To start, let’s just look at pricing. The registration for the ChesapeakeMan is $375 dollars, which includes a one day $10 USA Triathlon insurance pass. The price to do an Ironman sanctioned event ranges from $575 to $625 and can go up to $700 for some races. Given that many of the Ironman 2012 races are already sold out, we can assume that the price point seems to reflect what the market will bear. Right away we can see that people are willing to pay a premium for the Ironman brand. How much? Given our two primary pricing levels between 53% to 66% more.
Another way to look at this is though an analysis called cojoint analysis. This method, in its most basic form, measures consumer behavior by comparing two products and then asks users how much of a premium they would pay for one over the other (it can also measure price influencing variables in a single product, but that's another post).
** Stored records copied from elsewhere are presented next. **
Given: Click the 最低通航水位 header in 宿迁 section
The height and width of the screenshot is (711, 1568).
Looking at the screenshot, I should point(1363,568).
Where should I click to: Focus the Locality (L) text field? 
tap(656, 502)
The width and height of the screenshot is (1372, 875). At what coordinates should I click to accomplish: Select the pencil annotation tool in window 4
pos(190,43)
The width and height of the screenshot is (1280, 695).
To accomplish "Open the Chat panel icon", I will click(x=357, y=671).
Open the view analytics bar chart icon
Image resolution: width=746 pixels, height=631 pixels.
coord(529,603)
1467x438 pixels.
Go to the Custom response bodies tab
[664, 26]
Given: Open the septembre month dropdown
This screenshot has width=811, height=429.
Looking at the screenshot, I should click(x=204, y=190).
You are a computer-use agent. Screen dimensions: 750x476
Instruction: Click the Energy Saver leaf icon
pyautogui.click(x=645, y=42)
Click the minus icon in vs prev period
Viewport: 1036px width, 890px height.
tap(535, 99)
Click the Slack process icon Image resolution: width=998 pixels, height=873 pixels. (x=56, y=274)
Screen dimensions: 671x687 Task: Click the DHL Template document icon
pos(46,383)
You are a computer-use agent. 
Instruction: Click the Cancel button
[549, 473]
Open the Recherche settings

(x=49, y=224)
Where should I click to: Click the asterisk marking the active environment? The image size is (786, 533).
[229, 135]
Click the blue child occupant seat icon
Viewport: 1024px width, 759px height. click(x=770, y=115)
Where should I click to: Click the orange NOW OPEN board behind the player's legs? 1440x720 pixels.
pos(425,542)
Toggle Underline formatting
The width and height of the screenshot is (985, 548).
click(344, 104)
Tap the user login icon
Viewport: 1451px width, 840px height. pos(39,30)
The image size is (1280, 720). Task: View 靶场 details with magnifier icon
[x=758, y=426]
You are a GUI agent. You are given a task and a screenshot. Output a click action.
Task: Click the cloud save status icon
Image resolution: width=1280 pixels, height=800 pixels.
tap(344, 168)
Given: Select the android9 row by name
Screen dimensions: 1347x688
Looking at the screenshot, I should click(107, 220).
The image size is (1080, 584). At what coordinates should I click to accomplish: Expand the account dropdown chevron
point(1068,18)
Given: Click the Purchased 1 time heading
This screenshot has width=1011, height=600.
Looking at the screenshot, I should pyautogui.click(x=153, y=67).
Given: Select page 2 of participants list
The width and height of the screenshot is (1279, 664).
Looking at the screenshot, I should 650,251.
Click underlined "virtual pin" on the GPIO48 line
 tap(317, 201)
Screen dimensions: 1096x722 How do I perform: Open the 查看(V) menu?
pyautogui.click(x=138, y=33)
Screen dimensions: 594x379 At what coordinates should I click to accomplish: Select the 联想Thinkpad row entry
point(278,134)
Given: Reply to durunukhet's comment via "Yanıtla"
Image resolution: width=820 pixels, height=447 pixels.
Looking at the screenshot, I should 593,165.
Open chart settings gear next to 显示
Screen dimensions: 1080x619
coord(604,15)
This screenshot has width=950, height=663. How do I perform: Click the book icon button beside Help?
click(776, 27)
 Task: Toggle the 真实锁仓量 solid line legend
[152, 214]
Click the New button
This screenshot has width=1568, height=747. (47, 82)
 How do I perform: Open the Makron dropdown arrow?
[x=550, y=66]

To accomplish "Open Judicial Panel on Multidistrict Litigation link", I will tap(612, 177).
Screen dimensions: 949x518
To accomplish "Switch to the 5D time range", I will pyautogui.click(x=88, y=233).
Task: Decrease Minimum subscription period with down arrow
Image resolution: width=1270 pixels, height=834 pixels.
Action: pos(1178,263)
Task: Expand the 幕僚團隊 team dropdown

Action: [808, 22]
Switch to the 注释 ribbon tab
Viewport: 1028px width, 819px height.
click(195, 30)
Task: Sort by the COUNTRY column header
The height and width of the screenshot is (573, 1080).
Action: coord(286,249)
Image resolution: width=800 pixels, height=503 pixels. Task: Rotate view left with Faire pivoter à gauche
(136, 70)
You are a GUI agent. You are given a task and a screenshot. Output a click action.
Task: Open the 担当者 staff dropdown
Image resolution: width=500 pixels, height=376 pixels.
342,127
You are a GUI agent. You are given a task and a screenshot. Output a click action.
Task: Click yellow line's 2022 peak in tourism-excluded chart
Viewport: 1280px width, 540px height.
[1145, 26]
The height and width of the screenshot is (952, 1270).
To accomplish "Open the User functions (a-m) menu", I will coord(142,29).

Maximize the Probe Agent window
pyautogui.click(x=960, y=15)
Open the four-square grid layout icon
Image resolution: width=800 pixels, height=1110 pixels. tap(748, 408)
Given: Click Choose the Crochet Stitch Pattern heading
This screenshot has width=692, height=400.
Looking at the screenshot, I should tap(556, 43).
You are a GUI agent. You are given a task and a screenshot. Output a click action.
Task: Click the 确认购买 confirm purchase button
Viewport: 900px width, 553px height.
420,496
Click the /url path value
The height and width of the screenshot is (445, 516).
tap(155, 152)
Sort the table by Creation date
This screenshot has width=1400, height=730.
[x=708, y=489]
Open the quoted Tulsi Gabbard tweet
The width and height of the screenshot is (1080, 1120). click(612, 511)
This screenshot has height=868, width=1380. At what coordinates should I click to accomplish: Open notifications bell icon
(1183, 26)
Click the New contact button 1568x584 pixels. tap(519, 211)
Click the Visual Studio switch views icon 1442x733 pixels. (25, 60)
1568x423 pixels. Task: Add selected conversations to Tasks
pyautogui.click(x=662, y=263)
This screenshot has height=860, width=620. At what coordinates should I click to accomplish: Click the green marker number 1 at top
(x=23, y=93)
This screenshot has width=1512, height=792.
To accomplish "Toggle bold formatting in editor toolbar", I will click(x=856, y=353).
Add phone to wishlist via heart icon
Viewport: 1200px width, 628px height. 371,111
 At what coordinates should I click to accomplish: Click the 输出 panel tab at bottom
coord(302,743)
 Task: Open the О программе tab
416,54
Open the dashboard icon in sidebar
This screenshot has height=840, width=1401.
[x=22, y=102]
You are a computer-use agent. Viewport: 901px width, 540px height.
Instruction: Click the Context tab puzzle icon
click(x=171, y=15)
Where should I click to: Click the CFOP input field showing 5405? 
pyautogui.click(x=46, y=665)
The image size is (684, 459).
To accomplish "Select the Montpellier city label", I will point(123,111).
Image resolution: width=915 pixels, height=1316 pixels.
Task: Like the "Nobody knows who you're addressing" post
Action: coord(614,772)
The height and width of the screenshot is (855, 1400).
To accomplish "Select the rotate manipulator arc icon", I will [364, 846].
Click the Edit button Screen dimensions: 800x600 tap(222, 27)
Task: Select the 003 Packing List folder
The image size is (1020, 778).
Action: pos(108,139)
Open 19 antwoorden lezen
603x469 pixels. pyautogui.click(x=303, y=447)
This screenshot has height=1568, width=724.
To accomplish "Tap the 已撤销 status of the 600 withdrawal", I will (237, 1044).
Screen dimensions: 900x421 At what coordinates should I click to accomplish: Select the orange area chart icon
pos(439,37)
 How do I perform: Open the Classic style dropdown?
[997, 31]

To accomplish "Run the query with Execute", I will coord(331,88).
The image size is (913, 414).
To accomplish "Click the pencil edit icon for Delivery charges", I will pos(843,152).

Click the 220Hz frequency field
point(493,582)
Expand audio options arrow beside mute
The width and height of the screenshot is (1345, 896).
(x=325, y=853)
In our example, this means that even though both products (ChesapeakeMan and Ironman) started out at say $375, the Ironman price could be continually raised until it hit $575 - $625 before people would begin questioning whether they were receiving enough perceived value for the price.
How does this translate overall? In 1980, Valerie Silk, who at the time was running a chain of health clubs, was asked to help oversee the management of a Hawaii Ironman race being put on by John Collins as U.S. Navy Commander. After managing or directing a number or races, Valerie Silk, who had by then become an owner of the Hawaii Triathlon Corporation, sold the rights to the Ironman brand to Dr. James P. Gills (a buy that redefines "busy") for $3 million in 1989. Jump forward to 2008. Rhode Island-based Providence Equity Partners, which manages about $21 billion in investments, purchases World Triathlon Corp. (established by Dr. Gills), which by then stages or licenses rights to 53 Ironman and half-Ironman distances annually, for an undisclosed sum. Estimates put the price between $50 – 80 million.
While there are a lot of takeaways here, I think one of the main ones is simply an understanding that great brands are built around a strong set of core values and an unwavering commitment to constantly delivering the best experience possible. It will certainly be interesting to see where Ironman goes from here.